— Directive —
Reproduce each of the items below word for word, in the order given.

====

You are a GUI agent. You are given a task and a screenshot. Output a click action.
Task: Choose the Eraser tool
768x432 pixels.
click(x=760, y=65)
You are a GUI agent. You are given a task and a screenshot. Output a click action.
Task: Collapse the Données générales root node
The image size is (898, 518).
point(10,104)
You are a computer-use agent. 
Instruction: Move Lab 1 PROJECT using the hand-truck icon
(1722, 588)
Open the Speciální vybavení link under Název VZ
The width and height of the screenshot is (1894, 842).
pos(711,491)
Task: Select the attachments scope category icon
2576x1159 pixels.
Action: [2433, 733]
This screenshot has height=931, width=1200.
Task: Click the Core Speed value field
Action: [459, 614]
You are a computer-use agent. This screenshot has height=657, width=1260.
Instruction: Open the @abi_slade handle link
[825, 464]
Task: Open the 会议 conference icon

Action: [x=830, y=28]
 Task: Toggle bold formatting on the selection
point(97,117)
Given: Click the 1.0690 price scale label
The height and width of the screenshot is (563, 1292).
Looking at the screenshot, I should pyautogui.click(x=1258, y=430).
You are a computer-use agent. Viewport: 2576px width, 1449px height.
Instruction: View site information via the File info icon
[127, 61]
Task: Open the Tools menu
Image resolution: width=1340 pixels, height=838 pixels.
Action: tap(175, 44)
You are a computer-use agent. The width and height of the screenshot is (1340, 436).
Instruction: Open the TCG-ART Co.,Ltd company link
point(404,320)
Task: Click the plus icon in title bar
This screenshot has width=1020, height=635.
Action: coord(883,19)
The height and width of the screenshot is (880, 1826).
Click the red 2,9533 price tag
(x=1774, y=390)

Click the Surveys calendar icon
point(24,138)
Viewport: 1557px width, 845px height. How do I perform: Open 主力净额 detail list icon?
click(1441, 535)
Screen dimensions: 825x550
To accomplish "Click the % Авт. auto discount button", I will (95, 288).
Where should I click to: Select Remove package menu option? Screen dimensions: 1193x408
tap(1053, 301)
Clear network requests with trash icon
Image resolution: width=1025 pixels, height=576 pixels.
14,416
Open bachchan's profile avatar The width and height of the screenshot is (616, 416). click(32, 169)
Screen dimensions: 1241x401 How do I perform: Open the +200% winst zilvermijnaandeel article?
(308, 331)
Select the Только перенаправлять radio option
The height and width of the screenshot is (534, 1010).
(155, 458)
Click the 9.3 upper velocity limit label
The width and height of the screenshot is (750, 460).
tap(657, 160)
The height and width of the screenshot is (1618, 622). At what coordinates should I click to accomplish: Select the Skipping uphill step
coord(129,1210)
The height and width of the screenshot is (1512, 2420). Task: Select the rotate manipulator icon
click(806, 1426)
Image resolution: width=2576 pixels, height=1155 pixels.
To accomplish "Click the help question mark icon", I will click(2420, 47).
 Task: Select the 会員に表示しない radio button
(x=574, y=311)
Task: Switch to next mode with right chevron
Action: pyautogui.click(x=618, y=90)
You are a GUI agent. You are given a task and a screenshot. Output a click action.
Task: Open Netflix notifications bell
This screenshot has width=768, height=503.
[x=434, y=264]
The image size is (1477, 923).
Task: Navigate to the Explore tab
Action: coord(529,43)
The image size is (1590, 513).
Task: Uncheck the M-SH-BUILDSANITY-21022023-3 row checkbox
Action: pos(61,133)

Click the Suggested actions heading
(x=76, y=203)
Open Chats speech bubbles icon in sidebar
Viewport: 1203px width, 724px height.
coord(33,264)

====

— Expected answer —
You are a GUI agent. You are given a task and a screenshot. Output a click action.
Task: Choose the Eraser tool
768x432 pixels.
click(x=760, y=65)
You are a GUI agent. You are given a task and a screenshot. Output a click action.
Task: Collapse the Données générales root node
The image size is (898, 518).
point(10,104)
You are a computer-use agent. 
Instruction: Move Lab 1 PROJECT using the hand-truck icon
(1722, 588)
Open the Speciální vybavení link under Název VZ
The width and height of the screenshot is (1894, 842).
pos(711,491)
Task: Select the attachments scope category icon
2576x1159 pixels.
Action: [2433, 733]
This screenshot has height=931, width=1200.
Task: Click the Core Speed value field
Action: [459, 614]
You are a computer-use agent. This screenshot has height=657, width=1260.
Instruction: Open the @abi_slade handle link
[825, 464]
Task: Open the 会议 conference icon

Action: [x=830, y=28]
 Task: Toggle bold formatting on the selection
point(97,117)
Given: Click the 1.0690 price scale label
The height and width of the screenshot is (563, 1292).
Looking at the screenshot, I should pyautogui.click(x=1258, y=430).
You are a computer-use agent. Viewport: 2576px width, 1449px height.
Instruction: View site information via the File info icon
[127, 61]
Task: Open the Tools menu
Image resolution: width=1340 pixels, height=838 pixels.
Action: tap(175, 44)
You are a computer-use agent. The width and height of the screenshot is (1340, 436).
Instruction: Open the TCG-ART Co.,Ltd company link
point(404,320)
Task: Click the plus icon in title bar
This screenshot has width=1020, height=635.
Action: coord(883,19)
The height and width of the screenshot is (880, 1826).
Click the red 2,9533 price tag
(x=1774, y=390)

Click the Surveys calendar icon
point(24,138)
Viewport: 1557px width, 845px height. How do I perform: Open 主力净额 detail list icon?
click(1441, 535)
Screen dimensions: 825x550
To accomplish "Click the % Авт. auto discount button", I will (95, 288).
Where should I click to: Select Remove package menu option? Screen dimensions: 1193x408
tap(1053, 301)
Clear network requests with trash icon
Image resolution: width=1025 pixels, height=576 pixels.
14,416
Open bachchan's profile avatar The width and height of the screenshot is (616, 416). click(32, 169)
Screen dimensions: 1241x401 How do I perform: Open the +200% winst zilvermijnaandeel article?
(308, 331)
Select the Только перенаправлять radio option
The height and width of the screenshot is (534, 1010).
(155, 458)
Click the 9.3 upper velocity limit label
The width and height of the screenshot is (750, 460).
tap(657, 160)
The height and width of the screenshot is (1618, 622). At what coordinates should I click to accomplish: Select the Skipping uphill step
coord(129,1210)
The height and width of the screenshot is (1512, 2420). Task: Select the rotate manipulator icon
click(806, 1426)
Image resolution: width=2576 pixels, height=1155 pixels.
To accomplish "Click the help question mark icon", I will click(2420, 47).
 Task: Select the 会員に表示しない radio button
(x=574, y=311)
Task: Switch to next mode with right chevron
Action: pyautogui.click(x=618, y=90)
You are a GUI agent. You are given a task and a screenshot. Output a click action.
Task: Open Netflix notifications bell
This screenshot has width=768, height=503.
[x=434, y=264]
The image size is (1477, 923).
Task: Navigate to the Explore tab
Action: coord(529,43)
The image size is (1590, 513).
Task: Uncheck the M-SH-BUILDSANITY-21022023-3 row checkbox
Action: pos(61,133)

Click the Suggested actions heading
(x=76, y=203)
Open Chats speech bubbles icon in sidebar
Viewport: 1203px width, 724px height.
coord(33,264)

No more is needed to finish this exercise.